Dodoma — Dans un contexte de tensions sur les marchés pétroliers, la présidente tanzanienne Samia Suluhu Hassan a pris une décision symbolique et stratégique : réduire le nombre de véhicules lors de ses déplacements officiels.
Une mesure visant à limiter la consommation de carburant et à encourager une gestion plus sobre des ressources publiques.
Fin des cortèges à rallonge
Désormais, les membres de la délégation présidentielle voyageront dans des bus partagés, remplaçant les longs cortèges composés de dizaines de véhicules.
Un changement de pratique qui traduit une volonté d’exemplarité au sommet de l’État.
Une réponse à la crise énergétique
Cette décision intervient alors que :
- les prix du pétrole sont en hausse,
- les chaînes d’approvisionnement sont perturbées,
- notamment en raison des tensions au Moyen-Orient.
Malgré des réserves estimées à trois mois, les autorités tanzaniennes appellent à la prudence.
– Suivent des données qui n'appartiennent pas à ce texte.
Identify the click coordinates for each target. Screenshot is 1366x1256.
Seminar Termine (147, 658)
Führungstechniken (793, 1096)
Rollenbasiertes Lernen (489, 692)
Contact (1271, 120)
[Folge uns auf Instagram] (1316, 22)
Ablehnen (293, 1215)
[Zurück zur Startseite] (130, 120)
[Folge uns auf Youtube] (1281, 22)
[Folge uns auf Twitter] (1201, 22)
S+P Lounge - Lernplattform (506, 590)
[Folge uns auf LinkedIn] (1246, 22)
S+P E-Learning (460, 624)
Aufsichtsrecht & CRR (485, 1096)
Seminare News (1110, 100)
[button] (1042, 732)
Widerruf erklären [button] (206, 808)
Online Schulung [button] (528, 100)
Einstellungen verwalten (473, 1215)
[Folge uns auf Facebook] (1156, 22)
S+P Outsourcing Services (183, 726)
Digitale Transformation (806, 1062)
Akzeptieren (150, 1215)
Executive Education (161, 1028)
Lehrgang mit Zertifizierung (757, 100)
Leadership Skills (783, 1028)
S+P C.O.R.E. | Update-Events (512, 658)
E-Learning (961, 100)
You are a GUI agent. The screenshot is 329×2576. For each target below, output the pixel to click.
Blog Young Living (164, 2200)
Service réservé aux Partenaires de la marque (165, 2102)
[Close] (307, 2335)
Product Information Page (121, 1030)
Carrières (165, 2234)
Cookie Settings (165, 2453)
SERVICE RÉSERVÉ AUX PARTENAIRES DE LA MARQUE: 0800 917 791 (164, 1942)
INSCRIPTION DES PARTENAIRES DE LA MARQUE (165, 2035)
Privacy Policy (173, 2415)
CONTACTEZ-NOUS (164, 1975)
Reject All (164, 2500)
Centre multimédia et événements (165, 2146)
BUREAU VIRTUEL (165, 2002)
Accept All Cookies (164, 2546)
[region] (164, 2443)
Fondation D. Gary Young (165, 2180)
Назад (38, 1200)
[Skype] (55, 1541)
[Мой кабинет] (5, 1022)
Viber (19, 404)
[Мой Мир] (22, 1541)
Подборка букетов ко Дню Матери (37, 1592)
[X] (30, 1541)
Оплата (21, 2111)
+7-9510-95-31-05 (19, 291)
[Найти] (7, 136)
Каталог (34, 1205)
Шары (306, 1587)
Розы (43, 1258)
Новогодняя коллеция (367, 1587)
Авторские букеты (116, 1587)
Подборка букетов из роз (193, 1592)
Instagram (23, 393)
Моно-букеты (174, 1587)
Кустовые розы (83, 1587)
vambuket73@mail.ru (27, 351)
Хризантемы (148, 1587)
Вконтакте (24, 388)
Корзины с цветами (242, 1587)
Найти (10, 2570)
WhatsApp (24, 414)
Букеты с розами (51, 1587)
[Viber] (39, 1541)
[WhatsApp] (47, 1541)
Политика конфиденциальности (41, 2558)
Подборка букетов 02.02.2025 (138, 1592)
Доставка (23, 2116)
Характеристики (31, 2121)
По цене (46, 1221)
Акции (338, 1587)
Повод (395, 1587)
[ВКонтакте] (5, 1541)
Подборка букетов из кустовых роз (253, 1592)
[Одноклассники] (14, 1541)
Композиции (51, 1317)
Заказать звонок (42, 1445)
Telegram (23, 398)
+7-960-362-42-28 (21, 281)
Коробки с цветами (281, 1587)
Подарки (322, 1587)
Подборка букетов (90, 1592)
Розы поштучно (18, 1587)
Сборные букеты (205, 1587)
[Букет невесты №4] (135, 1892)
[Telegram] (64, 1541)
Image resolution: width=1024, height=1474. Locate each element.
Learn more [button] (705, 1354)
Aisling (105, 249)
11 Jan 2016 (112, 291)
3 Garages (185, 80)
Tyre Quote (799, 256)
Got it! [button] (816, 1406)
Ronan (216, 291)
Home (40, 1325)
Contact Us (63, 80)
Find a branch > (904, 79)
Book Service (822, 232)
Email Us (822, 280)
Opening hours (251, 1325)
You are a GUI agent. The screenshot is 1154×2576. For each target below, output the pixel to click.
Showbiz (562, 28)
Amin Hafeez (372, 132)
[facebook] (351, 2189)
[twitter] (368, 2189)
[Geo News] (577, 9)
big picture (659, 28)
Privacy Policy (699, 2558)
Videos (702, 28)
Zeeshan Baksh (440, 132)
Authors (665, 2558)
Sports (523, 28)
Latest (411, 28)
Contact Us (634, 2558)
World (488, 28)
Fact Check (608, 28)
Une gestion plus rigoureuse des dépenses publiques
Au-delà de l’aspect énergétique, cette mesure s’inscrit dans une logique de :
- réduction des dépenses de l’État,
- rationalisation des pratiques administratives,
- et responsabilisation des institutions.
Une tendance continentale
La Tanzanie n’est pas un cas isolé. D’autres pays africains adoptent des mesures similaires pour faire face à la crise énergétique, illustrant une prise de conscience collective.
L’exemplarité comme levier
En réduisant son propre train de vie institutionnel, la présidente envoie un message fort à l’ensemble de l’administration et aux citoyens.
Car dans un contexte de crise,
la crédibilité des décisions commence souvent par l’exemple.